任务要求 1:
根据所附摘录,陕西人艺经过十年跋涉成长为“文学剧院”之前,是一个什么样的剧院?
任务要求 2:
请把所附摘录中的“这是戏剧的盛宴,更是文学的胜利。”这句话翻译成英语。
任务要求 3:
请照原样抄录所附摘录中的一段文字,从“(作者为上海作家协会主席)”开始,一直到“态化演出网络,形成有效积累。”为止。

所附摘录:
陕西人民艺术剧院这次带来的五部戏,让我想到,历史上那些重要的艺术时期,很多的艺术大家都和其他艺术领域的工作者有很深切的、密切的交流和合作,这对于一个时代的文学创作都会带来很好的促进作用。

这样的交流,对上海的作家在创作的同时怎样更好地融入城市更广泛的文学活动中去,也是一个示范。

(作者为上海作家协会主席)

戏剧的盛宴,更是文学的胜利

武丹丹

陕西人艺五台剧目形成“文学矩阵”进入上海,令人期待。这是戏剧的盛宴,更是文学的胜利。

文学是戏剧不可撼动的灵魂,从“文学陕军”到“戏剧陕军”,陕西人艺是毫无争议的主力军。十年跋涉,陕西人艺从一个没钱、没人、没剧目的“三无”剧院成长为一个有剧目、有品牌、有口碑的“文学剧院”,首先得益于院长李宣的胸怀、格局、眼光和审美,利用陕西的优势文学资源,锚定方向,深耕文学沃土,深植民族与地域的文化传统,建立覆盖全国主要城市的常态化演出网络,形成有效积累。

已存数据:

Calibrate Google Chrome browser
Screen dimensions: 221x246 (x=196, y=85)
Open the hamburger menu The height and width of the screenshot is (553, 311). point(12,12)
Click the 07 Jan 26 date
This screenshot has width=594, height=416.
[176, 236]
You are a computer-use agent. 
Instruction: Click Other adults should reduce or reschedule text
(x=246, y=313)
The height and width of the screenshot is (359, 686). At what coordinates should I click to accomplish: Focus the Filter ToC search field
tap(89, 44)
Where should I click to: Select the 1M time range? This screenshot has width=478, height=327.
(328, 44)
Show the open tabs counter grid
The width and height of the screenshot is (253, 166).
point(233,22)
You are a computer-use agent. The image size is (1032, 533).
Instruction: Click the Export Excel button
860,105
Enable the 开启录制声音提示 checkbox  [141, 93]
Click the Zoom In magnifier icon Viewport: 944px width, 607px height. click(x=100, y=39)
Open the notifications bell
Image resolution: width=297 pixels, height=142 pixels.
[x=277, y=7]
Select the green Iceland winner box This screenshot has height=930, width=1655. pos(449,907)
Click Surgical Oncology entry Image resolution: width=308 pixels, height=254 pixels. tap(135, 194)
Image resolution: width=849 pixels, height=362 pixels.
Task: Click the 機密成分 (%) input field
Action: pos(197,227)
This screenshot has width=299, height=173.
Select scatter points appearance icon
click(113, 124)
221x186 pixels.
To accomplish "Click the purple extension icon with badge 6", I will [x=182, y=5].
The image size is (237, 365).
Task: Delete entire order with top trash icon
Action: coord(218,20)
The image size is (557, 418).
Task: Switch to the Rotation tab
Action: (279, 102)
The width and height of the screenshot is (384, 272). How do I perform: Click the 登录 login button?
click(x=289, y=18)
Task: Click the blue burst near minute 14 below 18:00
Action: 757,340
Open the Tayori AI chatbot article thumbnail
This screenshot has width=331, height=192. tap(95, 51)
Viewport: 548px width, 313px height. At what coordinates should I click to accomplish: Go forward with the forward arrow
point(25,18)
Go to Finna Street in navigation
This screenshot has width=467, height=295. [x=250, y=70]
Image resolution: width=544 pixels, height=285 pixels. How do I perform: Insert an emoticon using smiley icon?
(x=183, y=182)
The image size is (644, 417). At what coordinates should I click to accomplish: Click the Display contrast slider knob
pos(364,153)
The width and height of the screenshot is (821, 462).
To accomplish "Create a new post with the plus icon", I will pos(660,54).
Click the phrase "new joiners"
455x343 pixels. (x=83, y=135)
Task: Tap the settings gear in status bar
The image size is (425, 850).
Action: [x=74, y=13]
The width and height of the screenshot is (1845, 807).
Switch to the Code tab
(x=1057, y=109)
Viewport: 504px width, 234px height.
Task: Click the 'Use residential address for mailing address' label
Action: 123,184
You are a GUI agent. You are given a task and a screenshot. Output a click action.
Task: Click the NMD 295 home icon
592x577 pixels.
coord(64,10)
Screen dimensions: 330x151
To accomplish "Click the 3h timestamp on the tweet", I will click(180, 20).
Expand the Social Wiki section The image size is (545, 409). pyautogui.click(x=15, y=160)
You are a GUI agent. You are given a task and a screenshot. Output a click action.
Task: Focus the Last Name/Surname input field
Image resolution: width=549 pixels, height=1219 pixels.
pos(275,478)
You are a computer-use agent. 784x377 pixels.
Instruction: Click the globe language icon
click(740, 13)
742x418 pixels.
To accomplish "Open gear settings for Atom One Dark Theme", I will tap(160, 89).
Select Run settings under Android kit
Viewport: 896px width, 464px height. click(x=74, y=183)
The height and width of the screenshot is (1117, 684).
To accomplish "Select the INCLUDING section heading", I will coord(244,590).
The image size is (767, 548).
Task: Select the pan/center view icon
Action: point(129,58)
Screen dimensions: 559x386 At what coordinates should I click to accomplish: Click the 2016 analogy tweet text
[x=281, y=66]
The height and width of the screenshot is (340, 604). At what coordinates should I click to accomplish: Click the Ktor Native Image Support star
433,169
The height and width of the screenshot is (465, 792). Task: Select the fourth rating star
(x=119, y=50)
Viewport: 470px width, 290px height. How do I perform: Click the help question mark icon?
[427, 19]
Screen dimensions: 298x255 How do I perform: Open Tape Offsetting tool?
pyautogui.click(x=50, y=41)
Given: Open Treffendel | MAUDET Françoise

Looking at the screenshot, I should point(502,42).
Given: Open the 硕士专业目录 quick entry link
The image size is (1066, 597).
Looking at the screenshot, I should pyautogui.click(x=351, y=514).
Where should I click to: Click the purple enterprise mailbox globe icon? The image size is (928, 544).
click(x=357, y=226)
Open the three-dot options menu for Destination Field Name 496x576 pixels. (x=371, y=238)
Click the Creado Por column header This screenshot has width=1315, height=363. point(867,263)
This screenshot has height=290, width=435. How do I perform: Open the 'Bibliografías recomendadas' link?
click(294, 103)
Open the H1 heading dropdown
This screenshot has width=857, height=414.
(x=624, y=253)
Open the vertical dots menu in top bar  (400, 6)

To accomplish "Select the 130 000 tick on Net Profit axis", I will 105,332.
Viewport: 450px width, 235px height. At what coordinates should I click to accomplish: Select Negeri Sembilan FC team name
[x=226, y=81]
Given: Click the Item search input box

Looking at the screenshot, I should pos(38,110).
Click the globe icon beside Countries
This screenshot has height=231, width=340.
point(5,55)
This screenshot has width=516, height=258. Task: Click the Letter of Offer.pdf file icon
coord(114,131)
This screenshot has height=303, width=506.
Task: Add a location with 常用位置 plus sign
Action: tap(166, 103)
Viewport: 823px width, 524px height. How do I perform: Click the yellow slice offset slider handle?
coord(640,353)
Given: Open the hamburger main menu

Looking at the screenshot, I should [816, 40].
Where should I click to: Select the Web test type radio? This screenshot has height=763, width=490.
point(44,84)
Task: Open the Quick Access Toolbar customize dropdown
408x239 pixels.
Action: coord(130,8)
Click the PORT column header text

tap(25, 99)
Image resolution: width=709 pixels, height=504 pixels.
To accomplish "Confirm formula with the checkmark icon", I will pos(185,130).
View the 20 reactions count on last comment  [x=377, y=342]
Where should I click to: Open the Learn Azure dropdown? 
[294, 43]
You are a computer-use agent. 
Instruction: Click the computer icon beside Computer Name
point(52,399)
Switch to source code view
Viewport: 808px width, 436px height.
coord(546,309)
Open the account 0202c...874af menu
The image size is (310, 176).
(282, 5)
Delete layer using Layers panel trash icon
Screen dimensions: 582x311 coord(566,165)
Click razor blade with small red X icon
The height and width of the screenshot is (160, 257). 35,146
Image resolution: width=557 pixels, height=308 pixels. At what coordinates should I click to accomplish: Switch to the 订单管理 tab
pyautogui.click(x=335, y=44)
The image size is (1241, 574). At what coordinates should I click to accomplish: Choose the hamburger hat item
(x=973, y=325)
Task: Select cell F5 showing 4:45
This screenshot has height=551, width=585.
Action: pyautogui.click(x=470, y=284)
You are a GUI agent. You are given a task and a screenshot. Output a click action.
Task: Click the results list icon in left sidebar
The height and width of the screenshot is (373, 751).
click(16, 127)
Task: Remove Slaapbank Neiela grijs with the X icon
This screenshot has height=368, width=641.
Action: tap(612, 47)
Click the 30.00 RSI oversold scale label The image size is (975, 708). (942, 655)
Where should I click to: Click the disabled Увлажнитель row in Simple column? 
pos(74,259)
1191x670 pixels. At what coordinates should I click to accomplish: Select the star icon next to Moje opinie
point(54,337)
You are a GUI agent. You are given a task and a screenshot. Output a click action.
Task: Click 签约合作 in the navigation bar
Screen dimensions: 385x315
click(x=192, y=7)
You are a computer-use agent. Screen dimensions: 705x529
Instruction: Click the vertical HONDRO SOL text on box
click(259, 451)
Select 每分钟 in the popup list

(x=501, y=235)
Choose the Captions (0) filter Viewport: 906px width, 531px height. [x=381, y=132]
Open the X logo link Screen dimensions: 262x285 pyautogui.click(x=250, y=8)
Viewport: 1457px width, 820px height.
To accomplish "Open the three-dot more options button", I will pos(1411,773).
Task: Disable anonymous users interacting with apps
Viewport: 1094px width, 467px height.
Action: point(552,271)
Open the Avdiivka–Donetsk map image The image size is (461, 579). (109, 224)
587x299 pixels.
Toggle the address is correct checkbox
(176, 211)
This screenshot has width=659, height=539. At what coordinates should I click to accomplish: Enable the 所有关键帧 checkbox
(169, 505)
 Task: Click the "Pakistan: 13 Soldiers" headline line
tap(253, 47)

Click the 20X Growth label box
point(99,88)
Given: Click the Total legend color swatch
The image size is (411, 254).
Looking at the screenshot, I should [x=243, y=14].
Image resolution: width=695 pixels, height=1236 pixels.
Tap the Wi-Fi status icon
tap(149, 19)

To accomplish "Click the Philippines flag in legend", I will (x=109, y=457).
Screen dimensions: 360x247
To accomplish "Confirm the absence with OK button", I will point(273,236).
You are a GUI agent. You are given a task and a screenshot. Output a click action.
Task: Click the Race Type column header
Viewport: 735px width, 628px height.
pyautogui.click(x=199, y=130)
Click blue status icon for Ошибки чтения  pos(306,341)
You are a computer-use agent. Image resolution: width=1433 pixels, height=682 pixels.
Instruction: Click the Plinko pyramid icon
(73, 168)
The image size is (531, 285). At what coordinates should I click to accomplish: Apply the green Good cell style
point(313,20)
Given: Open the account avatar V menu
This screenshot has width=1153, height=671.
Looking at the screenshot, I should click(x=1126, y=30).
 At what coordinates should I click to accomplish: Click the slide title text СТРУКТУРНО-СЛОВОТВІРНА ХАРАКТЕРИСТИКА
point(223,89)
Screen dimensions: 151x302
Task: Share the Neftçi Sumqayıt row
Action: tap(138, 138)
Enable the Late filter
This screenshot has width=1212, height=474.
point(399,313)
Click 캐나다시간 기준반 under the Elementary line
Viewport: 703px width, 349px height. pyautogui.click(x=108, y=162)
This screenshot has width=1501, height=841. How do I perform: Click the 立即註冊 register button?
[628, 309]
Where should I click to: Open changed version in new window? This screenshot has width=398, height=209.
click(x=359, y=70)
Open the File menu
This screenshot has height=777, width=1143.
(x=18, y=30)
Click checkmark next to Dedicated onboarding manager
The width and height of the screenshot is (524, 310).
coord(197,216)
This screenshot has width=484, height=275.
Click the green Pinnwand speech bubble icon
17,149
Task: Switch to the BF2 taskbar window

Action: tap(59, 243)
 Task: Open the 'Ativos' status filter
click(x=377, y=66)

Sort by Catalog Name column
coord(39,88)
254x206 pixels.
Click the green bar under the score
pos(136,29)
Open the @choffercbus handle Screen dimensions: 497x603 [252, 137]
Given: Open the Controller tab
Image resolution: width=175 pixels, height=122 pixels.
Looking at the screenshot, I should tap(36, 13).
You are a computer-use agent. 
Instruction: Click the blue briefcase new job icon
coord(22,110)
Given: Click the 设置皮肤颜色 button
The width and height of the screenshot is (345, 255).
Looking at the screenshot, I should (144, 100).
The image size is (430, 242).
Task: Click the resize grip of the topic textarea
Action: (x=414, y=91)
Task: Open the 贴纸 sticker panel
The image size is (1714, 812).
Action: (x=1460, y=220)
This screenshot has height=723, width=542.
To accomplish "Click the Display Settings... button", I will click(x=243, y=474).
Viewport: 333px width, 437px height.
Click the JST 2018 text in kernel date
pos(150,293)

问题解答 1:
一个没钱、没人、没剧目的“三无”剧院。

问题解答 2:
This is a feast of theater, and even more a triumph of literature.

问题解答 3:
(作者为上海作家协会主席)

戏剧的盛宴,更是文学的胜利

武丹丹

陕西人艺五台剧目形成“文学矩阵”进入上海,令人期待。这是戏剧的盛宴,更是文学的胜利。

文学是戏剧不可撼动的灵魂,从“文学陕军”到“戏剧陕军”,陕西人艺是毫无争议的主力军。十年跋涉,陕西人艺从一个没钱、没人、没剧目的“三无”剧院成长为一个有剧目、有品牌、有口碑的“文学剧院”,首先得益于院长李宣的胸怀、格局、眼光和审美,利用陕西的优势文学资源,锚定方向,深耕文学沃土,深植民族与地域的文化传统,建立覆盖全国主要城市的常态化演出网络,形成有效积累。